Мало-помалу исчезал приторный запах потухших свечей, в комнате становилось все светлее, а он никак не мог уснуть, продолжая работать без пера и бумаги, внося поправки в текст последней главы. Забылся, видимо, где-то уж близко к восходу солнца. И вскоре проснулся, точно кто подтолкнул его снизу. Не улежал, поднялся раньше времени. Голова оказалась тяжелой, будто наполненной чем-то инородным, мутным и зыбким. Надо было приводить себя в нормальное состояние.
Внизу было по-ночному тихо. Он осторожно, не хлопнув ни одной дверью, прошел в столовую. Его встретила Лизина девушка, милая, кроткая Анюта. Он попросил принести крепкого кофе, и когда она, вся белая, чистая, вернулась с серебряным кофейником на подносе и налила ему пахучей черной жидкости, сразу стало как-то уютнее на душе. Он выпил две чашки и, не дождавшись положенного часа, отправился на службу пешком. Кофе и прохладный воздух действовали освежающе, а тут еще и солнце, и запах молодой травки, зеленеющей на обочинах улицы, и сытые почки ветвей, перекинутых через садовые заборы, и трубное мычание коров, зачуявших вешний выгон, а потом ликующий после мрака и сырости проспект, повеселевшие дома, ослепительные краски дворцов и храмов, лоснящаяся каменная мостовая, гулкий грохот телег и повозок (легкие экипажи понесутся позднее), возбужденные крики лоточников, несущих на головах всяческие яства, и розовеющие лица прохожих, спешащих к каким-то радостям. Весна, солнце и жизнь! Чем грозит истинному благоденствию его книга, изображающая людские несчастья? Да полноте, так ли уж несчастны люди? Вон и нищие чему-то радуются.
Действительно, сегодня и нищие взбодрились, и их мольба о подаянии напоминала не плач, какой всегда в ней слышится, а хвалебные псалмы, и Радищев, видя тянущиеся раскрытые ладони, сейчас не ощущал обычной саднящей жалости, но все же не раз опускал руку в карман сюртука, потому как он-то выпил две чашки кофе, а эти бездомники, невесть где коротавшие холодную ночь, хотели согреться и подкрепиться сбитнем.
Нева встретила его сиянием золотой ряби, и он, шагая по мосту, думал о тех близких днях, когда весь этот водный простор у стрелки Васильевского острова покроется парусами и флагами, к пристаням подойдут иноземные корабли. Для советника таможенных дел тогда наступит страдная пора, не улучишь свободного часа, так что спеши, писатель, спеши, заканчивай книгу, покамест не увлекла тебя другая стихия. Совместимы ли дела твои? Там, в кабинете, ты подкапываешь стены империи. Тут, на службе, ставишь подпорки — изо всех сил стараешься укрепить казну. Елизавета Васильевна видит в этом явную несообразность. Что ж, может быть, она и права. Как она сейчас себя чувствует?
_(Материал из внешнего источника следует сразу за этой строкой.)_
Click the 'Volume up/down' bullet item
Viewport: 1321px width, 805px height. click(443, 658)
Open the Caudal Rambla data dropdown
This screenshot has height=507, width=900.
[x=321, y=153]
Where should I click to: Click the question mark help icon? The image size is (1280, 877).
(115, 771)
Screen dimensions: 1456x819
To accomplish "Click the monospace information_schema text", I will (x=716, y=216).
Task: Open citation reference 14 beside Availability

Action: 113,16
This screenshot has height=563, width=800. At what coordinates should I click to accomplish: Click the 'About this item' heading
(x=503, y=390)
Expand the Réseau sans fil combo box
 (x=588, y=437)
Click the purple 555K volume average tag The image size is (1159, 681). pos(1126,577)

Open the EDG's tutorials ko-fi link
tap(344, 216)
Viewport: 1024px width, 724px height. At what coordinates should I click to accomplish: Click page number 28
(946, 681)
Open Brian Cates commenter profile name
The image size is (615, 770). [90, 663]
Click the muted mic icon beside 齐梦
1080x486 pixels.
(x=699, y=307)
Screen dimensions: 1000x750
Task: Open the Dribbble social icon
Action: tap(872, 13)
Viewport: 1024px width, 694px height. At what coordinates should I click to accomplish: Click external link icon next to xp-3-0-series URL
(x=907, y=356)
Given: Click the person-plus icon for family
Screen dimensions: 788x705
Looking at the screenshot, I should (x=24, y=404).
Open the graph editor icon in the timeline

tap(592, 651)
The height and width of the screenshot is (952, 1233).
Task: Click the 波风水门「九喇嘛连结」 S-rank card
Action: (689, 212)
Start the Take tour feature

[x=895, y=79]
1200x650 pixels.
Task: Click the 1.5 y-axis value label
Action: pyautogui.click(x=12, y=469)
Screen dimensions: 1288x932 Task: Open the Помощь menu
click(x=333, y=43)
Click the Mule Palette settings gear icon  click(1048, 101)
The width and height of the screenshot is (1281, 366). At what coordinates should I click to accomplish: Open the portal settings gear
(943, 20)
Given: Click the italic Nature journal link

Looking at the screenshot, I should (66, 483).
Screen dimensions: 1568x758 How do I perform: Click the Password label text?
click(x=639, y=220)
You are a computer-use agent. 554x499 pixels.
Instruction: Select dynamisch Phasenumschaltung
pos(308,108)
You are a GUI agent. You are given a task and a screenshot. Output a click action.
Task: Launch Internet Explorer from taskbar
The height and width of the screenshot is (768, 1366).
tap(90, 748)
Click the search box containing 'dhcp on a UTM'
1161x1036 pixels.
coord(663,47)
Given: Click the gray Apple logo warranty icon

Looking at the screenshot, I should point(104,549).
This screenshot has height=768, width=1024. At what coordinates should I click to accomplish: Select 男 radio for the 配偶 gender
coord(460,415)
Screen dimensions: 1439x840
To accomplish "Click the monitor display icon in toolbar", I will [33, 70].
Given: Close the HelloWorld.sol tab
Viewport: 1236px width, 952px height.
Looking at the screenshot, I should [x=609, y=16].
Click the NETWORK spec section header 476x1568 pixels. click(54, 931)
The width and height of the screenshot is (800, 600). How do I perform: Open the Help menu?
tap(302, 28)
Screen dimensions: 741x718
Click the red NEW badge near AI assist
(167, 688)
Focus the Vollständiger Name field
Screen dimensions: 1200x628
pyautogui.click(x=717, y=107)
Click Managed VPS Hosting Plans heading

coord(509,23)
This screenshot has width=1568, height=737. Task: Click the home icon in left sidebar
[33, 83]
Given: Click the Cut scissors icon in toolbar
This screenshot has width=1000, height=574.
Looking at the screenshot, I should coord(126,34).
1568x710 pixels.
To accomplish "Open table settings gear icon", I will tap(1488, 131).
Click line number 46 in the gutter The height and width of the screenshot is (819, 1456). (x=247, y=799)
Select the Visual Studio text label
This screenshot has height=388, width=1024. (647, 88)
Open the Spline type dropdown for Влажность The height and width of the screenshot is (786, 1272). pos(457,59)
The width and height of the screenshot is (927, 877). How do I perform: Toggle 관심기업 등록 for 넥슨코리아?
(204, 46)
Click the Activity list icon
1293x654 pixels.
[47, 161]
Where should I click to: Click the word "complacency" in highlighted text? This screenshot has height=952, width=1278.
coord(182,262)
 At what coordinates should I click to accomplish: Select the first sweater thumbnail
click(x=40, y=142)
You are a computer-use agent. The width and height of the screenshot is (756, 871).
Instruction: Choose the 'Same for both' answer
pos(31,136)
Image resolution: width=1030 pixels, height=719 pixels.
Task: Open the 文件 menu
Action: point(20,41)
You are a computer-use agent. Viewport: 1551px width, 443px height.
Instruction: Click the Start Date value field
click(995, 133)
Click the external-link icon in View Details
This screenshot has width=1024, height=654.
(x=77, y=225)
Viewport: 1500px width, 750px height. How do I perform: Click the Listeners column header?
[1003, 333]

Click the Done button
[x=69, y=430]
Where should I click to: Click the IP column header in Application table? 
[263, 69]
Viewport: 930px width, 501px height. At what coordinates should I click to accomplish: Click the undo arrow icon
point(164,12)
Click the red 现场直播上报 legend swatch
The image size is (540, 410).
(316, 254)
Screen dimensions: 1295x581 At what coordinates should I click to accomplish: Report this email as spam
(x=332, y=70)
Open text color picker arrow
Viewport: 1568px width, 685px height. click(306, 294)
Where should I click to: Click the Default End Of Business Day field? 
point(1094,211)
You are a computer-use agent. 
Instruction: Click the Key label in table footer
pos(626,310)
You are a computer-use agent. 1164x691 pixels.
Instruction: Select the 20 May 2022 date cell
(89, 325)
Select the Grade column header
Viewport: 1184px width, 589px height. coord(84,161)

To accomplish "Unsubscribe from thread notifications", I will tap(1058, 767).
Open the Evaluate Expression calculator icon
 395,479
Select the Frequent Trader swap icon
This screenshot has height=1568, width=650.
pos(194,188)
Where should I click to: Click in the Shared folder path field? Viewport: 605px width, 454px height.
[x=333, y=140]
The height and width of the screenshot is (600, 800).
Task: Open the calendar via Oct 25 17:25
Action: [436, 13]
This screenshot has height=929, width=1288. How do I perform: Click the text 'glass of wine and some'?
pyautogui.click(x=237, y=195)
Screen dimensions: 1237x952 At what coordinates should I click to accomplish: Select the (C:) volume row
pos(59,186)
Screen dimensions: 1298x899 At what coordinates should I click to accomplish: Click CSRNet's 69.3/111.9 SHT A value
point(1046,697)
Рассеет ли ее тревогу сегодняшнее солнце?
Он свернул с набережной и пошел вдоль бесконечного коллежского здания, у одного из дальних подъездов которого стоял чей-то ранний экипаж. Только президент Коммерц-коллегии, искренне озабоченный государственными делами, может приехать сюда в такое время. Да, карета стоит у подъезда Воронцова. Не забыть бы о письме графа. Шведы грозят не шутя. Как установить надзор за их флотом? Через Кронштадт? Туда послан недавно капитан Даль. Вполне надежный человек.
Площадь перед зданием была еще малолюдна, только пробуждалась, по одному тянулись к портовым корпусам работные люди, ехал к Гостиному двору ломовой извозчик, лежала на земле небольшая артель драгилей, ожидая случайной выгрузки, а по сю сторону канала, у мостика, стояли таможенные служители, и двое из них, Царевский и Мейснер, хорошо знакомые с «Путешествием», наперебой что-то рассказывали третьему, и Радищев обеспокоился: уж не открывают ли они тайну этому новому человеку, прапорщику Дарагану, недавно принятому в таможню для познания дел, не посвящают ли они его тоже в сподвижники? Заметив приближающегося своего начальника, собеседники быстро и как-то опасливо оглянулись, и это подкрепило его догадку.
— С солнечным утром, господа, — сказал он, и приподнял треуголку, и внимательно посмотрел на друзей, и сразу успокоился, не найдя в их честных глазах ничего подозрительного. Ему стало неловко, что так нехорошо подумал о своих незаменимых помощниках. Ведь Царевский переписал всю книгу и нигде не обронил лишнего слова, а Мейснер сумел усыпить цензуру и протащить через нее многие главы под видом безобидных записок какого-то путешественника. И как он мог хоть на минуту усомниться в их осторожности! — Ну что, братцы? — заговорил он. — Гостей с моря еще нет?